ABOUT THIS EXERCISE - Search the entries below for the string "will" and copy the lines that hold it.

DATA UNDER STUDY -
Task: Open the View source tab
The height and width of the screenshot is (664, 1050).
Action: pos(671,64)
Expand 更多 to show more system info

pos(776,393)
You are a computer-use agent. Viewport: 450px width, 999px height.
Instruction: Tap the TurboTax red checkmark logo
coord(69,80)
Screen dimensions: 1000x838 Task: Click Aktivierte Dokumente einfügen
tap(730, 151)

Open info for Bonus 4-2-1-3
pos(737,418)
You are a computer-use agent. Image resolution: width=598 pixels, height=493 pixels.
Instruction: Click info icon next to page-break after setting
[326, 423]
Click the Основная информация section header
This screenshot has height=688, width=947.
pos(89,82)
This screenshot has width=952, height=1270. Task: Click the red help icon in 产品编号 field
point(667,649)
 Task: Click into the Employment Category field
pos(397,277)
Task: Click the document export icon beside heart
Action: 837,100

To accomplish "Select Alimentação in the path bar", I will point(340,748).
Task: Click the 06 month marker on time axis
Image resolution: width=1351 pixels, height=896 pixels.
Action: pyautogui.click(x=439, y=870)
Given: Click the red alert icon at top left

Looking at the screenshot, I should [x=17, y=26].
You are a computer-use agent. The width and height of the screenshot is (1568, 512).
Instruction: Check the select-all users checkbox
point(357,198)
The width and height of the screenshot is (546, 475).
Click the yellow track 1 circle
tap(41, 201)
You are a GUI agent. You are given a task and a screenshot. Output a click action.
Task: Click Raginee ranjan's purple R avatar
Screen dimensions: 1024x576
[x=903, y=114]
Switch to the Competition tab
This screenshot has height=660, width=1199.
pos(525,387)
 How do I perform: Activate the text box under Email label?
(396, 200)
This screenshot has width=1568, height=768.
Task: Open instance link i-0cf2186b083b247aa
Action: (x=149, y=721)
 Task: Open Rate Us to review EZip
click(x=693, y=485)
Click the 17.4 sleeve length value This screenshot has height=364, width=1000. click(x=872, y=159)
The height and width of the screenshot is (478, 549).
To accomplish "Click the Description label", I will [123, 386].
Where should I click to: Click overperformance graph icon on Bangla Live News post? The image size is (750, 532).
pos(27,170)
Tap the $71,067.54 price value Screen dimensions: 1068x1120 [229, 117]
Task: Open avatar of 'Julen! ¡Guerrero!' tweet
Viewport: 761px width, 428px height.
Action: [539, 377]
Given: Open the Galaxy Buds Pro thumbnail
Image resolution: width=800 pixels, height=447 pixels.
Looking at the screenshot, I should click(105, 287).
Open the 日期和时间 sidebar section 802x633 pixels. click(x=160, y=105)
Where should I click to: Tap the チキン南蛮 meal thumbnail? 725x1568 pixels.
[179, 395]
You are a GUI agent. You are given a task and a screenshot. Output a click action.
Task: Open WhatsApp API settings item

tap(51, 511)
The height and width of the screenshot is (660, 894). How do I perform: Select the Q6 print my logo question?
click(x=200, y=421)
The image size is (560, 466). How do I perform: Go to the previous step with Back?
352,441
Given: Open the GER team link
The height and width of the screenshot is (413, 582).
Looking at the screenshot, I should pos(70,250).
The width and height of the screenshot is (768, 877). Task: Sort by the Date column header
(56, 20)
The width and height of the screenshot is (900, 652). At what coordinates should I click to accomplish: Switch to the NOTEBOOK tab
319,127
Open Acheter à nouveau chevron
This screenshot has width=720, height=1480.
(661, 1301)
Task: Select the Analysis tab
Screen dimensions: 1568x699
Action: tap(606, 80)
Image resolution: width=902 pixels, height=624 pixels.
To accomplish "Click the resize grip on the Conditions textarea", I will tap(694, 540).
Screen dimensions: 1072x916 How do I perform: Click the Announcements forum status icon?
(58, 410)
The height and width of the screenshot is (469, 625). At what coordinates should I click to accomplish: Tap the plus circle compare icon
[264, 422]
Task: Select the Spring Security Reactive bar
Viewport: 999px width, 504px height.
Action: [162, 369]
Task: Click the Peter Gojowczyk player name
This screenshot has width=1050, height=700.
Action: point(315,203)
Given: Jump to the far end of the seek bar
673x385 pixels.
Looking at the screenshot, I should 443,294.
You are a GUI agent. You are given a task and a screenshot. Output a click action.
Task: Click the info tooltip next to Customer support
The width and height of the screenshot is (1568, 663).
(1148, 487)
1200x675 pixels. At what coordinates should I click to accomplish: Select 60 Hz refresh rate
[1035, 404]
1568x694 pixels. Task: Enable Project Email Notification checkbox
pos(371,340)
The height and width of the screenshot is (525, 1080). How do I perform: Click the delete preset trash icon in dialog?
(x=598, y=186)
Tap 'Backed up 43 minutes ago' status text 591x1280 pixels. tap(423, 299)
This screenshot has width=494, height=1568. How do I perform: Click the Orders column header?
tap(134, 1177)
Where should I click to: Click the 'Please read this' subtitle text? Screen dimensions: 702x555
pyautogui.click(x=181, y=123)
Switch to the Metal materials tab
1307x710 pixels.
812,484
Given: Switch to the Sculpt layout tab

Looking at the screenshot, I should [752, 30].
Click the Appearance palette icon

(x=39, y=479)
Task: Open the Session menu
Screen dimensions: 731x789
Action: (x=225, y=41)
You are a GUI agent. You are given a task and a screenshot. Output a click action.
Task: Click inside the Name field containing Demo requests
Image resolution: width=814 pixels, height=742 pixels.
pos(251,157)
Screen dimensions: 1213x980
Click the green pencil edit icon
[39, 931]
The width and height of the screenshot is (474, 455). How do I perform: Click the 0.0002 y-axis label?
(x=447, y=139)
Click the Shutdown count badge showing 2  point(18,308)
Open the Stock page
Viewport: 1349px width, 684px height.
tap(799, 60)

REPLY -
To accomplish "Select Alimentação in the path bar", I will point(340,748).
To accomplish "Click the Description label", I will [123, 386].
To accomplish "Click the resize grip on the Conditions textarea", I will tap(694, 540).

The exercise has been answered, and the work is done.